動態對比增強磁共振影像參數之估測 : 位移效應之修正

Abstract

動態對比增強磁共振影像(DCE-MRI)為一應用快速MRI掃瞄序列觀測身體內注射的對比劑進入血液中微灌流(perfusion)的情形。此應用對於觀察服用抗血管新增藥物病患的治療與評估有很顯著的成果。而對比劑進入人體血液循環系統到達腫瘤部位到代謝出來的行為模式往往可由不同的數學模型來描述。 目前有相當多的應用在於藉由量測這些數學模型的參數進而推得對比劑在循環系統或腫瘤組織附近的流動情形。由這些流動的難易程度亦可以非侵入方式估測腫瘤特性。 本研究的病人以肺癌病患為主，並施以Avastin抗癌藥物作為抗血管新增治療藥物。希望可以透過動態對比增強磁共振影像(DCE-MRI)的特性，早期預測並評估此抗癌藥物的化療效果。而本研究所採用的分析軟體Mistar可供我們選擇不同的數學模型來進一步評估治療的效果。 不過此軟體受限於本身功能的限制，對於肺部切面影像在掃瞄中的呼吸等自然位移與誤差未能進一步調整與修正。故本研究除了獲取動態對比增強磁共振影像(DCE-MRI)的數學模型參數外，更進一步提出影像前處理的方式來修正因為移動所造成的誤差影像。經過動態比對，修正後的影像有很明顯的改進。 除了影像位移的改進，另外我們也發現透過對於位移的校正，對這些動態對比增強磁共振影像(DCE-MRI)的數學模型參數之分佈曲線有很顯著且明顯的影響。 因此位移效應之修正對於影像品質和參數之數值分佈有很重要的影響，我們希望這些影響對於此抗癌藥物的化療效果有指標性的評估作用。
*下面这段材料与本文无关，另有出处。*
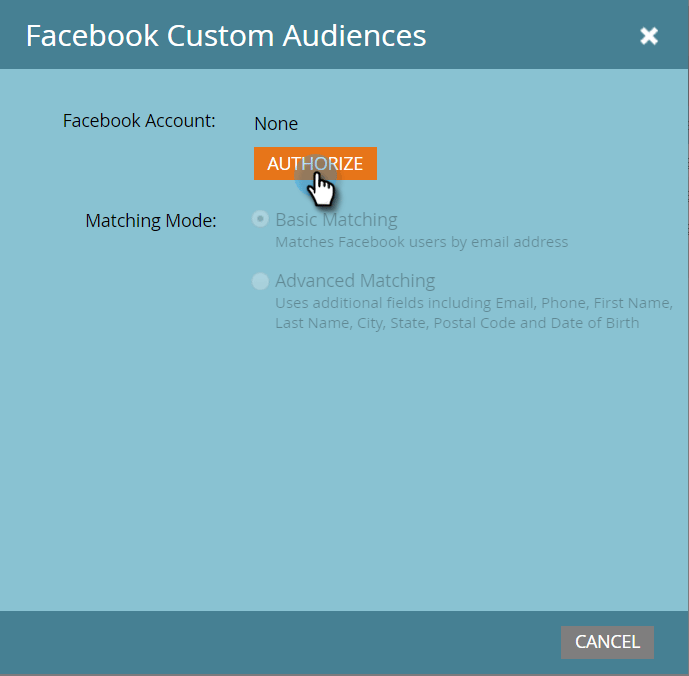Select the Basic Matching radio button
This screenshot has height=676, width=689.
pos(261,219)

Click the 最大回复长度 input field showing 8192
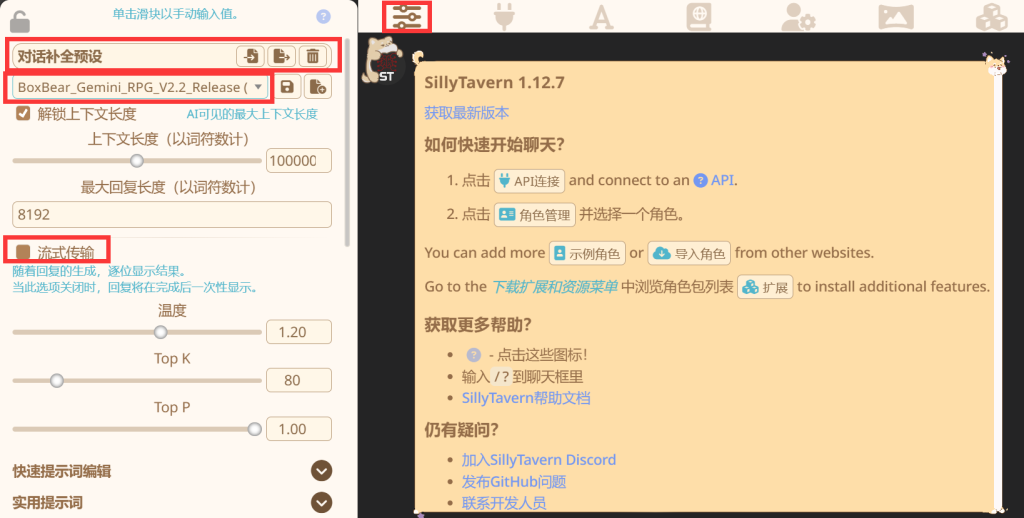172,214
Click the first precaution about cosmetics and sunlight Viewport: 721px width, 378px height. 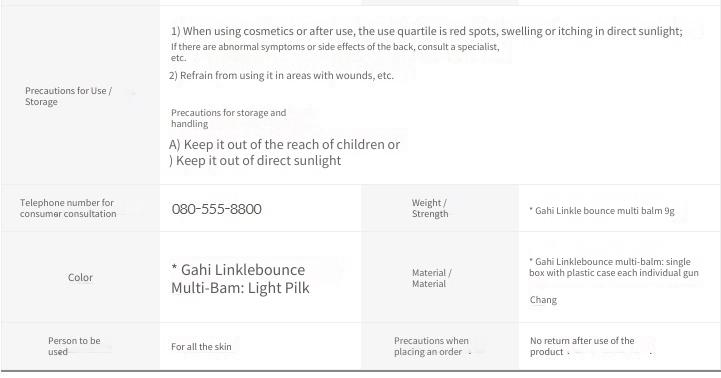427,31
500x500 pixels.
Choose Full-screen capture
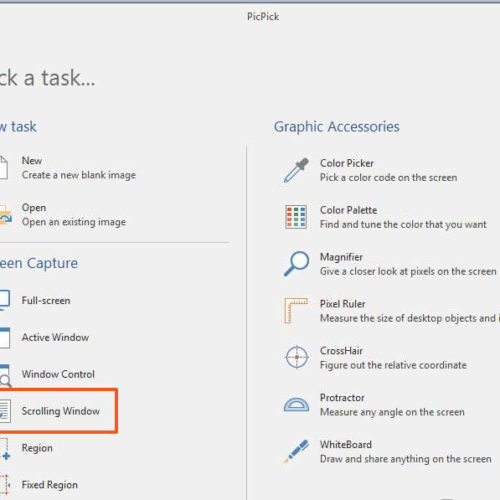tap(46, 301)
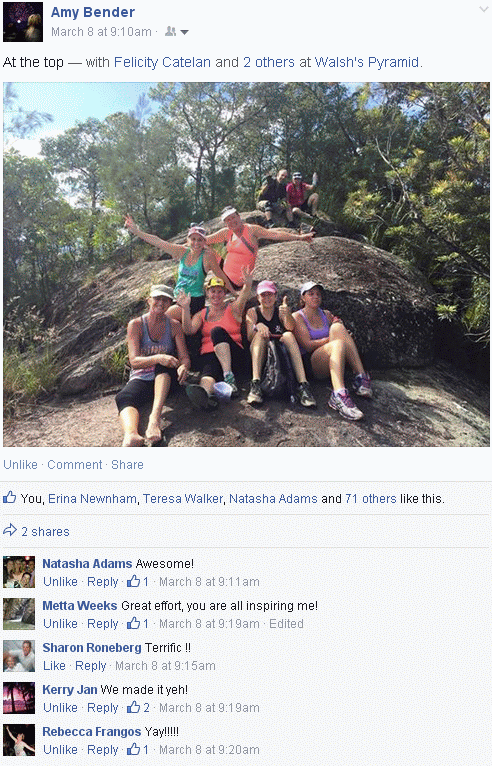The height and width of the screenshot is (766, 492).
Task: Click the like count icon on Natasha Adams' comment
Action: (x=133, y=581)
Dynamic-contrast-enhanced MRI (DCE-MRI) is the usage of fast pulse sequence MRI for monitoring the perfusion of contrast materials in the blood stream. This application is useful in evaluating patients taking angiogenesis inhibitors. The behavior of the contrast material in the blood stream can then be modeled using a variety of different mathematical models. Currently, by measuring select data and employing the different mathematical models, it is possible to estimate the flow characteristics of the contrast materials in the blood stream as well as around the tumor. Subsequently, by using the different flow characteristics, it is possible to evaluate the tumor in a non-invasive way. The patients in this study were lung cancer patients, and had been given Avastin. By employing DCE-MRI, it may be possible to predict and evaluate the effect of the chemotherapy early in the treatment course. This study employs Mistar, which is the software that provides the multitude of mathematical models for the evaluation treatment response. Due to limitations of the software, however, inconsistencies resulting from image translation between tomography slices—due to spontaneous movements such as breathing—cannot be adjusted or corrected. Therefore, besides acquiring the DCE-MRI data for mathematical models, this study further employs image pre-processing for the correction of imaging errors due to subject movement. After dynamic comparison and correction, the image is vastly improved. Besides improvements in image quality, translational correction also drastically improves the data used in the mathematical models. The usage of translational correction, therefore, greatly affects the final image quality, as well as the statistical distribution of the data being measured. We hope these changes will have a landmark impact on the final evaluation of the effectiveness of the angiogenesis inhibitors as well.